L’olio di cocco: un piacere sensoriale e un alleato di bellezza

24 giugno 2016
olio di cocco

A vederlo vien voglia di mangiarlo. Il suo buon profumo ci fa scivolare per un attimo nei sogni: spiagge tropicali, sole, mare e relax. Se poi lo massaggiamo sul corpo o lo applichiamo sui capelli sembra di essere già partiti per qualche paradiso terrestre, ma – peccato! – solo con la mente.

Sono le sensazioni che si provano normalmente quando si usa l’olio di cocco. Oltre ai benefici sensoriali di quel burro bianco che inebria solo alla vista, l’olio di cocco ne ha anche molti dal punto di vista cosmetico.

Proprietà cosmetiche dell’olio di cocco

L’olio di cocco si ottiene pressando a freddo la polpa bianca della noce di cocco. Ha una consistenza solida, che diventa liquida alle alte temperature, sopra i 24 gradi.

In commercio si riesce a trovare puro, ma i prezzi non sono contenuti rispetto agli altri oli: mediamente una confezione di 250 grammi si trova sul mercato all’incirca a 10 euro.
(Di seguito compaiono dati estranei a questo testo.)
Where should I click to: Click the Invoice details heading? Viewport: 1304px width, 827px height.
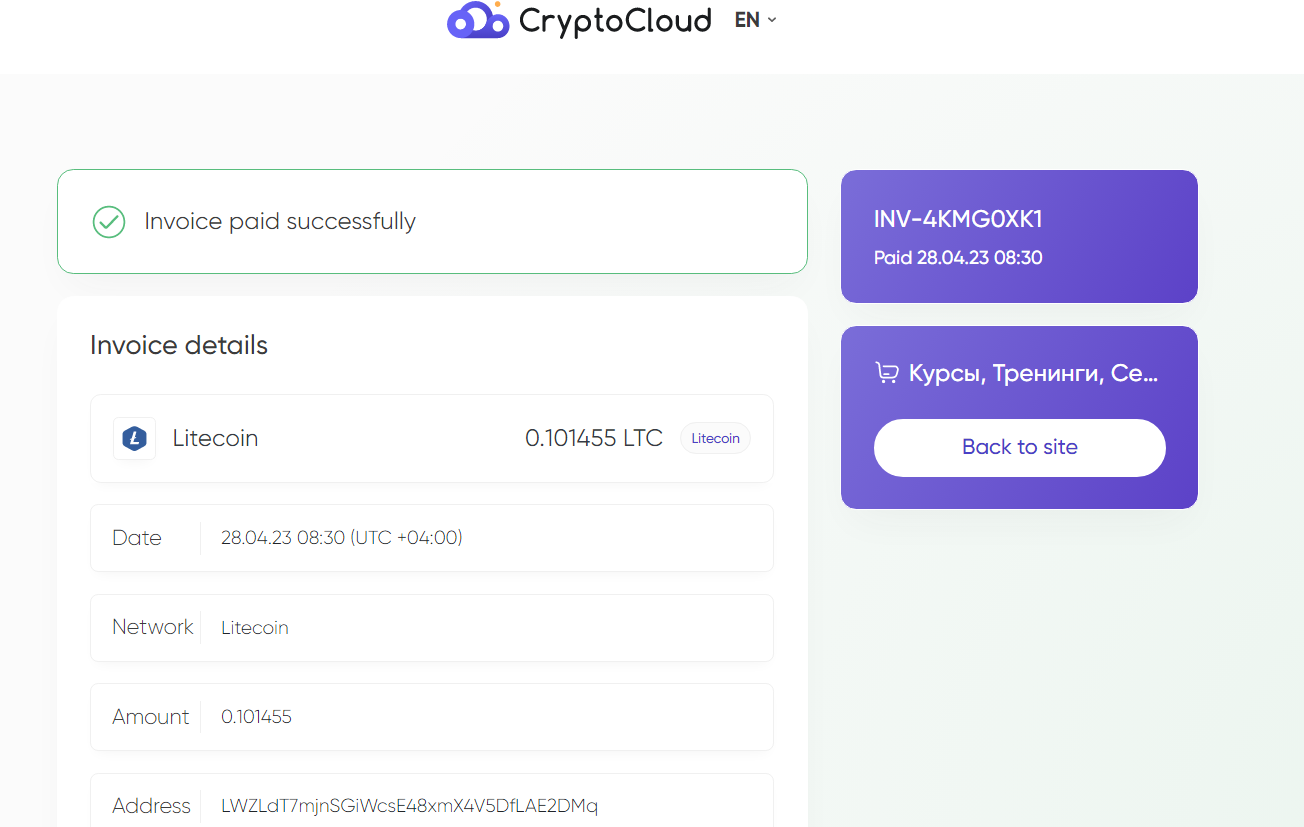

Insomma, un portento per la bellezza, un po’ meno per le tasche.

Si presta a molteplici utilizzi in cosmetica. La sua proprietà emolliente lo rende principalmente un ottimo idratante e antinvecchiamento. Ma è anche un toccasana per i capelli: se tenuto in posa sui capelli per almeno 15 minuti prima dello shampoo li rinvigorisce, donandogli un aspetto forte, luminoso e definito, e, in particolare, riesce a domare i ricci.

Applicato dopo la doccia rende la pelle del corpo morbidissima ed elastica.

Può essere usato per struccare il viso, oppure – da buon lenitivo – come doposole per idratare la pelle aggredita dai raggi del sole. Ha anche un fattore di protezione minimo, ciò permette di utilizzarlo anche per proteggersi naturalmente dai raggi solari, non nelle prime esposizioni e nemmeno se la carnagione è chiara.